TASK GOAL: As you write out the lines from the one containing "Where should I" through the last line of the records, keep them exact and leave out pictures.

DATA PROVIDED:
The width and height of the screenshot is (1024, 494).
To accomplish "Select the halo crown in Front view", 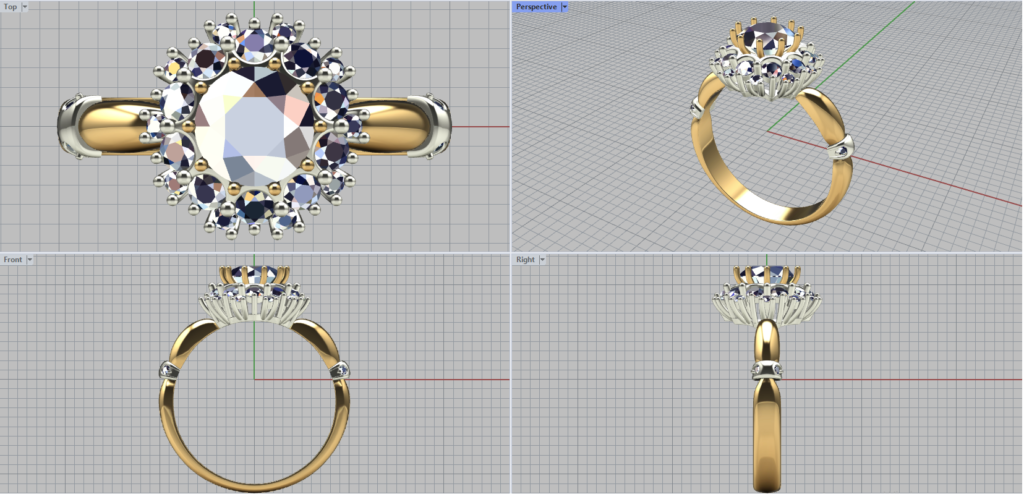I will 254,297.
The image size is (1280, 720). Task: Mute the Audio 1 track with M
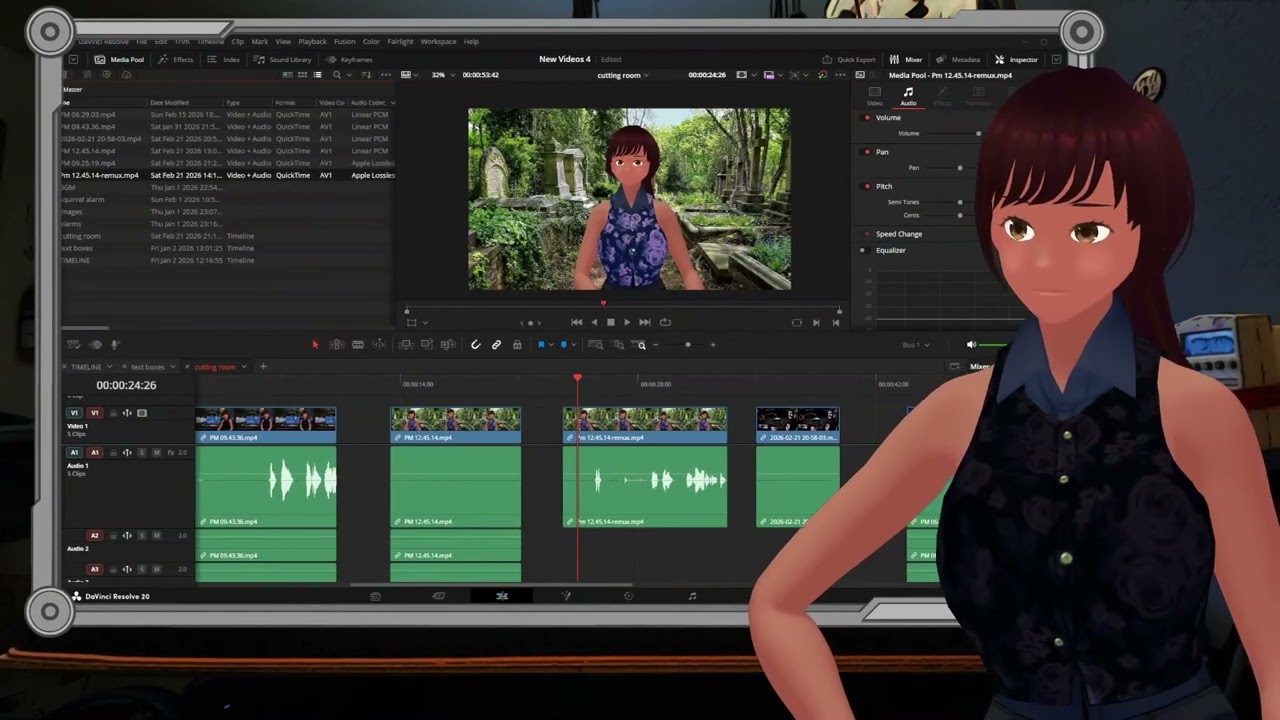pos(157,453)
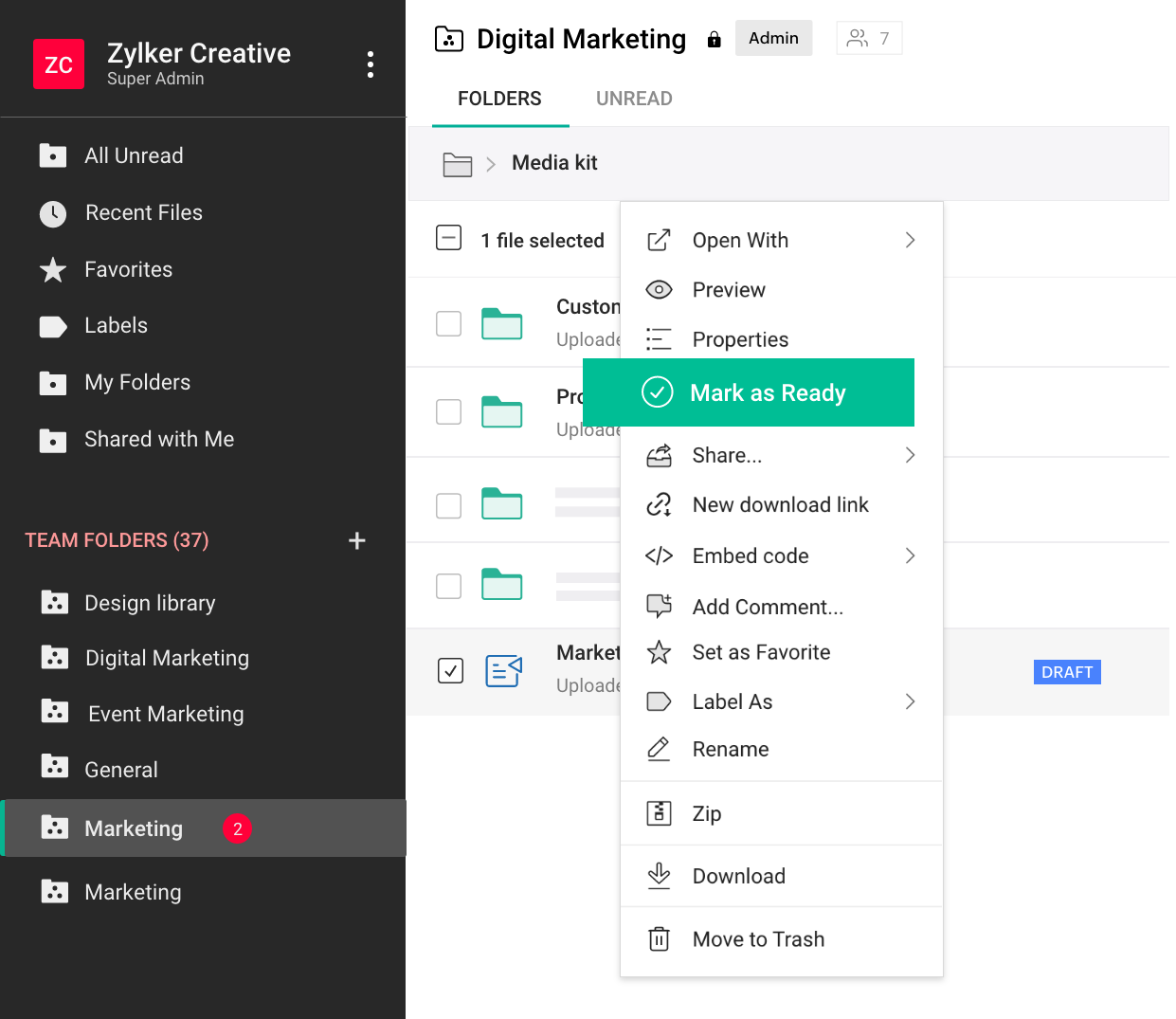Switch to the UNREAD tab
This screenshot has height=1019, width=1176.
(x=634, y=99)
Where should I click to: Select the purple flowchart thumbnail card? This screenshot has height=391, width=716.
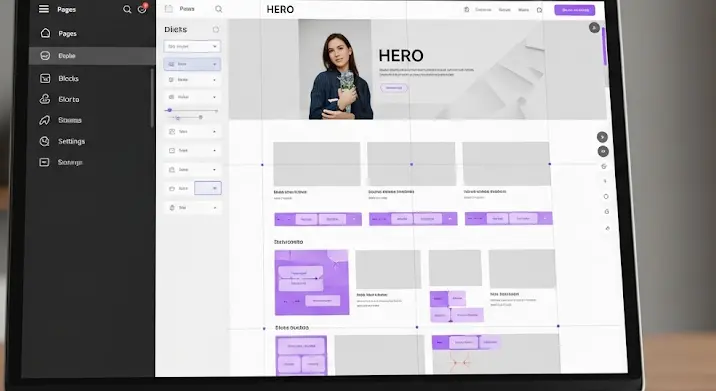coord(312,282)
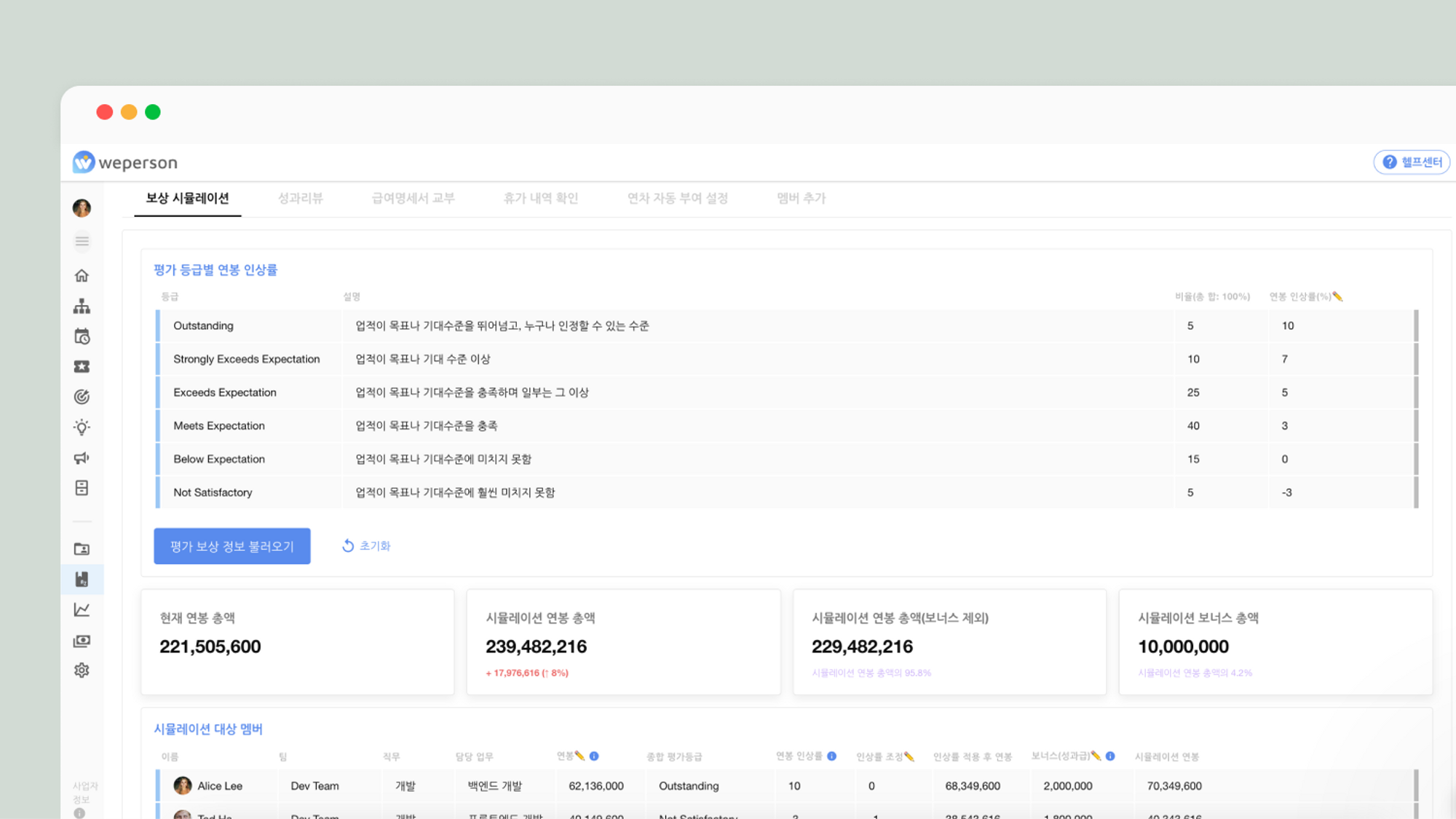The width and height of the screenshot is (1456, 819).
Task: Click the line chart sidebar icon
Action: [82, 610]
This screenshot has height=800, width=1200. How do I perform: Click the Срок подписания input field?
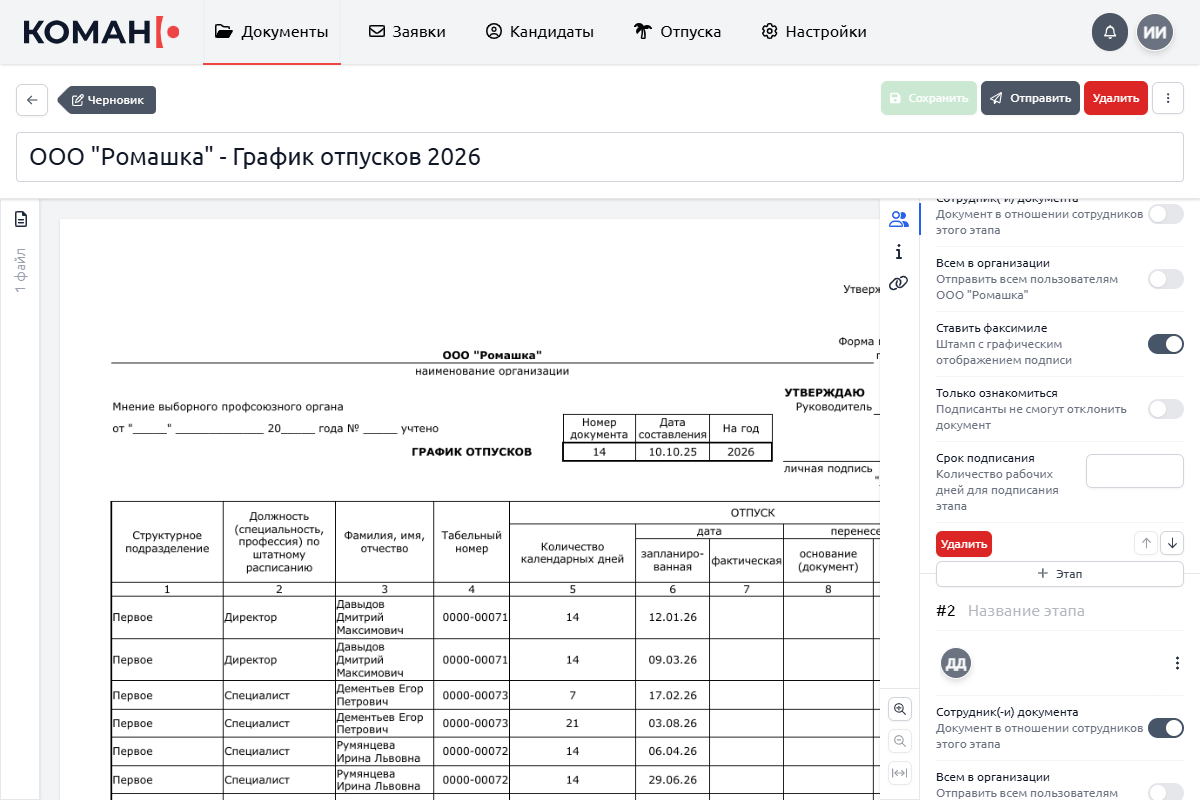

EXERCISE RESULT:
Where should I click to: Select the purple flowchart thumbnail card? This screenshot has height=391, width=716.
coord(312,282)
The width and height of the screenshot is (1456, 819).
Task: Click the line chart sidebar icon
Action: [82, 610]
This screenshot has height=800, width=1200. How do I perform: Click the Срок подписания input field?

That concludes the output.